Data listing
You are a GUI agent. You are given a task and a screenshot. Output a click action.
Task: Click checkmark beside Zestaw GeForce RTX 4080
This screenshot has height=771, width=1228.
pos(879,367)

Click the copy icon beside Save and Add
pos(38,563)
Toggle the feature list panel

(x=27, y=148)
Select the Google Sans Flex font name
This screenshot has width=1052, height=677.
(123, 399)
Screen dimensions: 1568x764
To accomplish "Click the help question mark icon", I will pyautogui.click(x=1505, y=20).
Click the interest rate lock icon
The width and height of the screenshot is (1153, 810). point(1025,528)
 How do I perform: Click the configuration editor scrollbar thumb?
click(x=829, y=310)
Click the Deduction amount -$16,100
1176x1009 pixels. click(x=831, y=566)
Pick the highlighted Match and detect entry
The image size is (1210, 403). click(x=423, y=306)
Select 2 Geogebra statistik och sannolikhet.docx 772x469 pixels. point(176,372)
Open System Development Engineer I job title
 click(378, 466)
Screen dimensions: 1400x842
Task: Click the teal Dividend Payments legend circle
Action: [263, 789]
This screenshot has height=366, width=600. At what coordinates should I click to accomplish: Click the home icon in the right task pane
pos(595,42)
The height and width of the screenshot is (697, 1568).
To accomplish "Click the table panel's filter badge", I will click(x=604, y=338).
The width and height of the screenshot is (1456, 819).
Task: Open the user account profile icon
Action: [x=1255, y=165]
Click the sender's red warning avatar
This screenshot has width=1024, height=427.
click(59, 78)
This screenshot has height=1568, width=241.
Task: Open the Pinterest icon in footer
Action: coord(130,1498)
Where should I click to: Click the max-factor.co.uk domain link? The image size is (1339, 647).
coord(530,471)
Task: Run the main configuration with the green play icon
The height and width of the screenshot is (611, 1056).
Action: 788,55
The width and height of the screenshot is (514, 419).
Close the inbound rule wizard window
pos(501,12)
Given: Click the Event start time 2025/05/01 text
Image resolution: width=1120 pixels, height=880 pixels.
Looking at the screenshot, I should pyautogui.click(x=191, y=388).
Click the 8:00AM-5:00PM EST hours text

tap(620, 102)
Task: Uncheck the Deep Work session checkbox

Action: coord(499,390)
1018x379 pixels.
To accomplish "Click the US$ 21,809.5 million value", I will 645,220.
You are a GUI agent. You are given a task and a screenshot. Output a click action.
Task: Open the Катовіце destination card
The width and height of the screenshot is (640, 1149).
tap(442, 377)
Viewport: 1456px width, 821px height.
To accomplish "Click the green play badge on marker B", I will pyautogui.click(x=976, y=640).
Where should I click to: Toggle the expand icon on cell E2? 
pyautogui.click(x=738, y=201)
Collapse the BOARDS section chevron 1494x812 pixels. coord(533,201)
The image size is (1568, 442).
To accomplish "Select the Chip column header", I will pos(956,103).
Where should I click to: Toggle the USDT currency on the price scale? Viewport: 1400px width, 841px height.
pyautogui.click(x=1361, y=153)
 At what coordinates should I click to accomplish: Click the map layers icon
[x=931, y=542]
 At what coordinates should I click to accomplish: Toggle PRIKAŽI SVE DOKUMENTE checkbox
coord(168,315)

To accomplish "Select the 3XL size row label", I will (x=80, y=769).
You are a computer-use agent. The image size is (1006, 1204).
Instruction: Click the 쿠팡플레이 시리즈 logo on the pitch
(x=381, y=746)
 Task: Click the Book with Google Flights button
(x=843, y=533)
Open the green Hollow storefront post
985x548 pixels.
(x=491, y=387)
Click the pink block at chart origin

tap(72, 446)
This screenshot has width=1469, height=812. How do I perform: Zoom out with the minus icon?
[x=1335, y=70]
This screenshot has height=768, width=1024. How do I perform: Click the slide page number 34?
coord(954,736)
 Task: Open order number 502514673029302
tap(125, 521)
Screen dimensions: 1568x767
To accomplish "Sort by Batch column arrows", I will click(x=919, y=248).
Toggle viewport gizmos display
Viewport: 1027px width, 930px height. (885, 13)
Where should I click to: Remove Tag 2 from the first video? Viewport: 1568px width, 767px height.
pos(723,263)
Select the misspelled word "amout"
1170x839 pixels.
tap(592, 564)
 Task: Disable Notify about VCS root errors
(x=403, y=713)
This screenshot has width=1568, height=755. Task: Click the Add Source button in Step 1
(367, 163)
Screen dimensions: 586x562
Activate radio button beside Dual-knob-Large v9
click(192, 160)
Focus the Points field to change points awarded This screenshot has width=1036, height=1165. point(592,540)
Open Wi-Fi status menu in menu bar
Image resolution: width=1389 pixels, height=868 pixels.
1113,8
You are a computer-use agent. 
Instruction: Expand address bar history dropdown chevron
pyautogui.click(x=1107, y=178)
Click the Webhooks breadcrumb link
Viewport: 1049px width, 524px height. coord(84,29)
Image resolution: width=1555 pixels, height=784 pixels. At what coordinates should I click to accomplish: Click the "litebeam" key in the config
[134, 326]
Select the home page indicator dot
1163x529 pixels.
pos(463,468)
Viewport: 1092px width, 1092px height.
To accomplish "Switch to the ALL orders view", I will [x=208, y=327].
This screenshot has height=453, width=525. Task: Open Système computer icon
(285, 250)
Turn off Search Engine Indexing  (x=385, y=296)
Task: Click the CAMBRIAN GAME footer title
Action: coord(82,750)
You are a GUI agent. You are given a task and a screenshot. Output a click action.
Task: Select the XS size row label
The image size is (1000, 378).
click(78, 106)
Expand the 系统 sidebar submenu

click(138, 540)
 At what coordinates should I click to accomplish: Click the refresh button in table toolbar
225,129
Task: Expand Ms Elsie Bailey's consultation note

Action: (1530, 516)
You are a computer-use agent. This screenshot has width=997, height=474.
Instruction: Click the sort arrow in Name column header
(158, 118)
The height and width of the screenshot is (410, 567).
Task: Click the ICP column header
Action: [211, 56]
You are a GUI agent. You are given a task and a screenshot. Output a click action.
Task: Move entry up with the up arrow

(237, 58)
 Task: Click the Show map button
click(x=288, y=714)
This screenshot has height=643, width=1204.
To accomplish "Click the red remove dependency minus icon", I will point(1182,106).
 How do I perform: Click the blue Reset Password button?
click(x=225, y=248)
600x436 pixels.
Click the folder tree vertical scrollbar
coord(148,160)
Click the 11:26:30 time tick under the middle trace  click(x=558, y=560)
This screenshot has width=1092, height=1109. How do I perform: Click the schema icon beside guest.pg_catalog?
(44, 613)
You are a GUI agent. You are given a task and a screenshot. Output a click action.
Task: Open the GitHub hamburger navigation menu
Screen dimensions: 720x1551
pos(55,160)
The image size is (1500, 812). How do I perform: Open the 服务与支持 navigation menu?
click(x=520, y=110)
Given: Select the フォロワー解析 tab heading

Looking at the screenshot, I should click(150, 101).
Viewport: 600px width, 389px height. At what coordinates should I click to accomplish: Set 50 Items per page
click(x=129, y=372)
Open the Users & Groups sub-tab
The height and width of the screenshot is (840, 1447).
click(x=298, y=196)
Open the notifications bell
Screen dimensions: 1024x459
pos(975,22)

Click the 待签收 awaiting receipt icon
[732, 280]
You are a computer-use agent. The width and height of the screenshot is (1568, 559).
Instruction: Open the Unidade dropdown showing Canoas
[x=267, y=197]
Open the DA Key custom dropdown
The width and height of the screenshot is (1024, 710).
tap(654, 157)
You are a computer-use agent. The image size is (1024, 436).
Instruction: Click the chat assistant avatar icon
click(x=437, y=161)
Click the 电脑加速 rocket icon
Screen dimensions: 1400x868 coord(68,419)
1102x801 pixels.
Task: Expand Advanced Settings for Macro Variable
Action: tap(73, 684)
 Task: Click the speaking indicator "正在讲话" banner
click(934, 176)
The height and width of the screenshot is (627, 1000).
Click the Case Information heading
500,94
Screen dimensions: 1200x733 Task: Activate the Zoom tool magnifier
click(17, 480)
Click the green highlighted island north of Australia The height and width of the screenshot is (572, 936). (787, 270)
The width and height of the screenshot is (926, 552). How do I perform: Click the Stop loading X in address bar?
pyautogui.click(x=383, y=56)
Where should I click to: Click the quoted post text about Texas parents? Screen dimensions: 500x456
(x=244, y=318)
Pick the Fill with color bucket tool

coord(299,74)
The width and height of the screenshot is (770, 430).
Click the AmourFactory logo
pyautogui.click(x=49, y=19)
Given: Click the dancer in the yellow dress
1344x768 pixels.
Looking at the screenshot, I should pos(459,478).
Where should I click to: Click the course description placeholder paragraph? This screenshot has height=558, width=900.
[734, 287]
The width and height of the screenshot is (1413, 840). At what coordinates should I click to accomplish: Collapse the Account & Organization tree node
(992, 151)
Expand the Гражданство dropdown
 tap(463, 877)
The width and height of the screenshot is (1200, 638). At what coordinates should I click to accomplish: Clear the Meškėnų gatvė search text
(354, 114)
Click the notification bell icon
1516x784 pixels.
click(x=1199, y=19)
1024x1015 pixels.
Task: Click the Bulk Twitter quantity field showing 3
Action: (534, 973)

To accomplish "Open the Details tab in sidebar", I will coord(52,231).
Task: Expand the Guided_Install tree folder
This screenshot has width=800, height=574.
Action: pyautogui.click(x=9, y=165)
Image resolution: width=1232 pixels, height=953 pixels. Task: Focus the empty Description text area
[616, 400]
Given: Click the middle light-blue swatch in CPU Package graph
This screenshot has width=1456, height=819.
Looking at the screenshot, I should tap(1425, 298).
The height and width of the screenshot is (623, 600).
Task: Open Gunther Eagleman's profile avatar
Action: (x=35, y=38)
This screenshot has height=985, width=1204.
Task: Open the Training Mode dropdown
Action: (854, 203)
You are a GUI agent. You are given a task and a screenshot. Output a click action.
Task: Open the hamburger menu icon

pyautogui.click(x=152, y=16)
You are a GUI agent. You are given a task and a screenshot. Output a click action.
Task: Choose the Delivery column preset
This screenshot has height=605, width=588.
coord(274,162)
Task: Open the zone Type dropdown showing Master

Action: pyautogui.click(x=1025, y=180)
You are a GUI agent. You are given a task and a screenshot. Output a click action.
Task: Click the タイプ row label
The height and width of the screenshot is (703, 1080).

**Work to do**
Recast the items in the stretch from the line containing "Open Wi-Fi status menu in menu bar" through the line containing "Action: (1530, 516)" as a Markdown table with the columns No. and Line. Give each line its own numbered row and leave out blank lines.

**Task output**
| No. | Line |
|---|---|
| 1 | Open Wi-Fi status menu in menu bar |
| 2 | Image resolution: width=1389 pixels, height=868 pixels. |
| 3 | 1113,8 |
| 4 | You are a computer-use agent.  |
| 5 | Instruction: Expand address bar history dropdown chevron |
| 6 | pyautogui.click(x=1107, y=178) |
| 7 | Click the Webhooks breadcrumb link |
| 8 | Viewport: 1049px width, 524px height. coord(84,29) |
| 9 | Image resolution: width=1555 pixels, height=784 pixels. At what coordinates should I click to accomplish: Click the "litebeam" key in the config |
| 10 | [134, 326] |
| 11 | Select the home page indicator dot |
| 12 | 1163x529 pixels. |
| 13 | pos(463,468) |
| 14 | Viewport: 1092px width, 1092px height. |
| 15 | To accomplish "Switch to the ALL orders view", I will [x=208, y=327]. |
| 16 | This screenshot has height=453, width=525. Task: Open Système computer icon |
| 17 | (285, 250) |
| 18 | Turn off Search Engine Indexing  (x=385, y=296) |
| 19 | Task: Click the CAMBRIAN GAME footer title |
| 20 | Action: coord(82,750) |
| 21 | You are a GUI agent. You are given a task and a screenshot. Output a click action. |
| 22 | Task: Select the XS size row label |
| 23 | The image size is (1000, 378). |
| 24 | click(78, 106) |
| 25 | Expand the 系统 sidebar submenu |
| 26 | click(138, 540) |
| 27 |  At what coordinates should I click to accomplish: Click the refresh button in table toolbar |
| 28 | 225,129 |
| 29 | Task: Expand Ms Elsie Bailey's consultation note |
| 30 | Action: (1530, 516) |